Attack Surface: Performance Degradation and Denial of Service (DoS)
- Description: Malicious or unintentional exploitation of the significant performance overhead introduced by sanitizers, leading to application slowdown or complete unavailability in production environments.
- How Sanitizers Contribute to Attack Surface: Sanitizers instrument code with extensive runtime checks, dramatically increasing CPU and memory usage. If accidentally or maliciously enabled in production, this overhead becomes a direct attack vector.
- Example: AddressSanitizer is unintentionally left enabled in a production web application. An attacker sends a flood of requests. The increased processing time per request due to sanitizer checks exhausts server resources, causing the application to become unresponsive and deny service to legitimate users.
- Impact: Application unavailability, service disruption, financial loss, reputational damage, complete system outage.
- Risk Severity: High (when sanitizers are unintentionally enabled in production environments).
- Mitigation Strategies:
- Absolutely disable sanitizers in production builds. Employ strict build configurations and pipelines to ensure sanitizer runtime libraries are excluded from production deployments.
- Implement robust build verification processes to prevent accidental inclusion of sanitizer components in production.
- Performance test production-like deployments without sanitizers to establish baseline performance and detect unexpected slowdowns that might indicate accidental sanitizer activation.
- Monitor production application performance closely and set up alerts for significant performance degradation, which could signal unintentional sanitizer activation or DoS attempts.
- Description: Sensitive internal application details, including code structure, memory layout, and potential vulnerabilities, are leaked through verbose sanitizer error messages exposed in production environments.
- How Sanitizers Contribute to Attack Surface: Sanitizers generate detailed error reports (stack traces, memory addresses, file paths, function names) upon detecting issues. If these reports are not properly managed and are exposed in production, they become a source of sensitive information leakage.
- Example: A production application, mistakenly built with AddressSanitizer and verbose error logging, encounters a memory error. The detailed sanitizer error message, including stack traces revealing internal function names and code paths, is displayed to users through a generic error page or logged in publicly accessible logs.
- Impact: Exposure of internal application architecture and potential vulnerabilities, aiding attackers in targeted attacks, potential compromise of sensitive data revealed in stack traces or memory dumps.

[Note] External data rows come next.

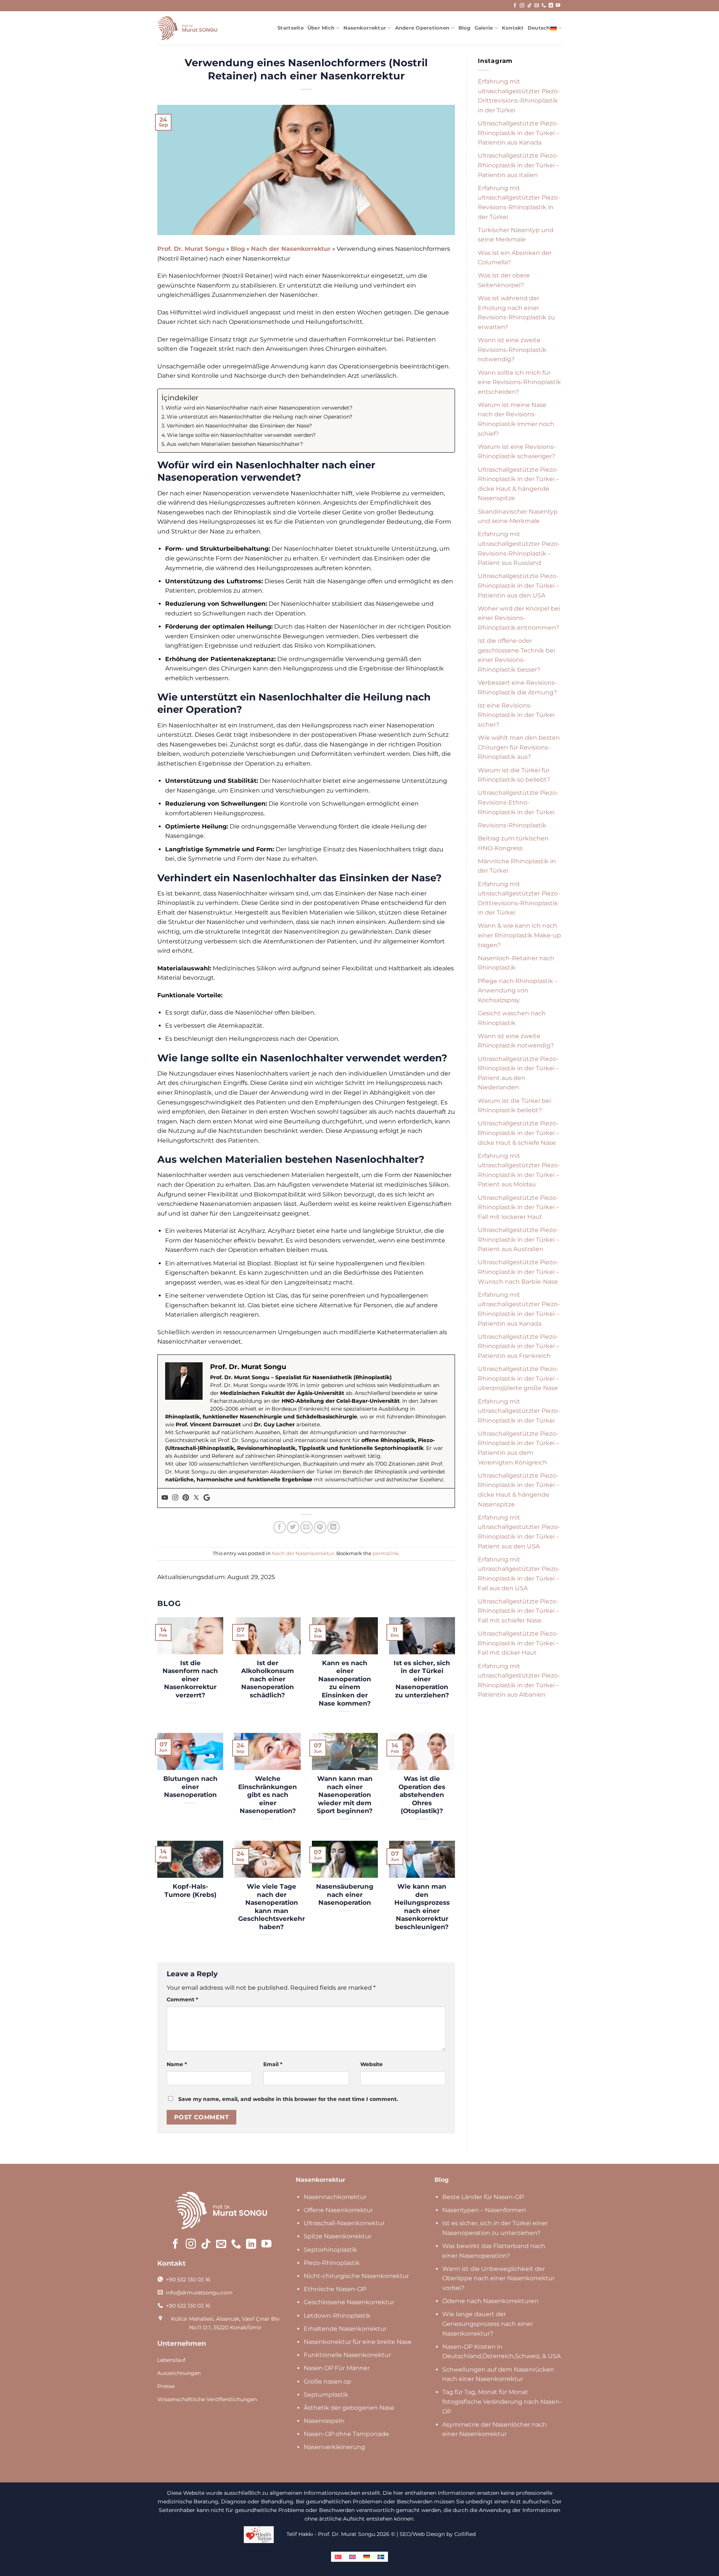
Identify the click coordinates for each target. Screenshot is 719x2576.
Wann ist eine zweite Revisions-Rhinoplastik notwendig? (512, 350)
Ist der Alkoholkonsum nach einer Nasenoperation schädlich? (267, 1679)
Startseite (290, 28)
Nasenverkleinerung (334, 2447)
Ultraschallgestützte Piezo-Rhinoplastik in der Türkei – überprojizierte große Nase (518, 1378)
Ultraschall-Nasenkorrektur (344, 2223)
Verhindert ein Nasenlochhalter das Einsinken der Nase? (239, 425)
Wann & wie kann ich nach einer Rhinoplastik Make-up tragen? (519, 935)
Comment (182, 1999)
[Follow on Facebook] (515, 5)
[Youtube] (164, 1498)
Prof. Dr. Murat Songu (191, 248)
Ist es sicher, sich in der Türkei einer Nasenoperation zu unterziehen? (422, 1679)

- Risk Severity: High (if detailed sanitizer error messages are exposed in production environments and reveal sensitive application internals).
- Mitigation Strategies:
- Configure error reporting in production to be minimal and non-verbose. Prevent detailed error messages, especially sanitizer outputs, from being directly displayed to users or written to publicly accessible logs.
- Implement custom error handling to catch sanitizer errors and log only essential information securely, avoiding exposure of sensitive details in production logs.
- Securely store error logs and restrict access to authorized personnel only. Regularly review logs for any accidental information leakage.
- Thoroughly test error handling in production-like environments to ensure sensitive sanitizer outputs are not inadvertently exposed.